Io una persona come Nazareno Miceli mai l’avevo vista in vita mia e di gente bizzarra in vita mia ne conobbi eh, trent’anni in fabbrica a Torino travagliai, eppure oggi sulla strada per casa, sempre colma di fango e lunghe tracce lasciati da carretti e cavalli ci pensai, senza motivo , così, la mia testa pensò a lui e alla bizzarria della sua vita e ora voglio come dire , “imprigionare nell’inchiostro, nelle parole, su un pezzo di carta questo ricordo di lui , queste memorie per così dire , non lo so perché ma voglio farlo, accussi coccadunu ca parra e dici ca non studiau e nun sacciu scriviri si sta mutu ca a Turino liggeva tutti i iorna ne pausi mentri l avutri fumavano parigi parigi.
Come tirava a campare Nazareno Miceli nessuno lo sapevo dopo aver lasciato tutti i suoi beni ad un vecchio orfanotrofio d’Agrigento, viveva di baratto per quel poco che riusciva a barattare e si cibava d’avanzi o cibo offerto, si vestiva con stracci , viveva in una stalla tra merda e culi di muli e la sua barba curata e i capelli rossi molto corti erano ormai un lontano ricordo, pareva davvero il Nazareno, quello famoso però ben più noto di lui che imprecavo in fabbrica o che impreco quannu me mugghieri non cocia bona a pasta.
I più in paese non si chiedevano cosa fosse successo a Nazareno, altri riempivano le loro giornate creando trame e pettegolezzi degni di un libro o di un dramma teatrale, di dramma teatrale ne vidi solo uno io a Torino, a me piacevano queste cose da giovane, “il re Lear” , bellissimo era.
Il suo cambiamento avvenne un po' come avvenne il mio desiderio di scrivere di Nazareno e ricordarlo, così, all’improvviso, senza apparente motivo.

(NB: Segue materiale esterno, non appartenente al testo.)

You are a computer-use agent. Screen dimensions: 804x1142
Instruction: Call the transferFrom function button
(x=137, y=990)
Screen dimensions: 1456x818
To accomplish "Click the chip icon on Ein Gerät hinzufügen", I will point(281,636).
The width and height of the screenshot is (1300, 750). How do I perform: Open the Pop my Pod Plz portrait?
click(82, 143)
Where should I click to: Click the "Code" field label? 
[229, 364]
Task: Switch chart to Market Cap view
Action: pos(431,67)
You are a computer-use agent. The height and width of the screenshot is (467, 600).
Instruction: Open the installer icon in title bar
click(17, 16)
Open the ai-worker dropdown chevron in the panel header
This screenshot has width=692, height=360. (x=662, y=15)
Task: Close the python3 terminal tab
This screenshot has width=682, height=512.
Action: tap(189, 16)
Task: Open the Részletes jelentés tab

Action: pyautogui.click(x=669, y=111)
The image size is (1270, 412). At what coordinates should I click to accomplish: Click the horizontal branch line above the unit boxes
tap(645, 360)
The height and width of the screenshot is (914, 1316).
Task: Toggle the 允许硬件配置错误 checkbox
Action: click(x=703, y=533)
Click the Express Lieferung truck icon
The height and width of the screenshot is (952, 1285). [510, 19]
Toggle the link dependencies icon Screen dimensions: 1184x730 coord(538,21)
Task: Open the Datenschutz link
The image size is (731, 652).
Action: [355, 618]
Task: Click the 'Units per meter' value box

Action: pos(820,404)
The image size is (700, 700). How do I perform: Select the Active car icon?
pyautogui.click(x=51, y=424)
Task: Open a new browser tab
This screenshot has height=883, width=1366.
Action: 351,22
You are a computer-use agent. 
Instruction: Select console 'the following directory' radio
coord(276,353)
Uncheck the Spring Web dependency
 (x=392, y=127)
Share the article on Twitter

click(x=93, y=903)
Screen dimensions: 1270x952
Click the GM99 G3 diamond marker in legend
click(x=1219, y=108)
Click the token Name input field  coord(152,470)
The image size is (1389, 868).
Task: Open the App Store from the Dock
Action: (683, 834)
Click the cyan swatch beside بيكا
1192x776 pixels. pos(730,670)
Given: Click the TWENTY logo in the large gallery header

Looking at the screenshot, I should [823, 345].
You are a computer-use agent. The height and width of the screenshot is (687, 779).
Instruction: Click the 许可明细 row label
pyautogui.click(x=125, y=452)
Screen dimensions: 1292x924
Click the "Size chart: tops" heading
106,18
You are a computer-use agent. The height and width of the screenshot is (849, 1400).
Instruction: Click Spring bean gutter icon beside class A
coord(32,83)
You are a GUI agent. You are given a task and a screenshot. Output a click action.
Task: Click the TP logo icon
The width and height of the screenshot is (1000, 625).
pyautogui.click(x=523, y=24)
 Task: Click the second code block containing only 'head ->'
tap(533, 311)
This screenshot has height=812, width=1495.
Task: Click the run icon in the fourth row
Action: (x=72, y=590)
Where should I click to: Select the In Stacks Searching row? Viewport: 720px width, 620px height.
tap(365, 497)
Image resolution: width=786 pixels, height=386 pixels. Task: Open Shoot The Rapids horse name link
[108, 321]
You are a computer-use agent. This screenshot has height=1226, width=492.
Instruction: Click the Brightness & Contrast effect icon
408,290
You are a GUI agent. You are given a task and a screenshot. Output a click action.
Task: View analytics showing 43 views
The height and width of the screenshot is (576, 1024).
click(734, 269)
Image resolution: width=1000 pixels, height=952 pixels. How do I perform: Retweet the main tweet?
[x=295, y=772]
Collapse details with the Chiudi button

Prima del suo cambiamento, Nazareno partì, senza meta e per mesi nessuno lo vide o ebbe notizie latitò tra boschi e macchie e tornato come un fuoco divampava nei suoi occhi una luce, io ero tornato da Torino per andare a trovare la mia povera madre giusto qualche settimana e lo vidi arrivare in piazza sbraitante, spiritato, partutu i ciriveddu come diciamo noi qui in quest’isola maledetta dal Signore, niente coppola, niente vestiti era mezzo nudo, unto e fiteva com’un cani vagnatu , ricordo che diceva uno dei vecchi del circolo degli operai che standogli vicino ne aveva sentito a pieni polmoni l’odore.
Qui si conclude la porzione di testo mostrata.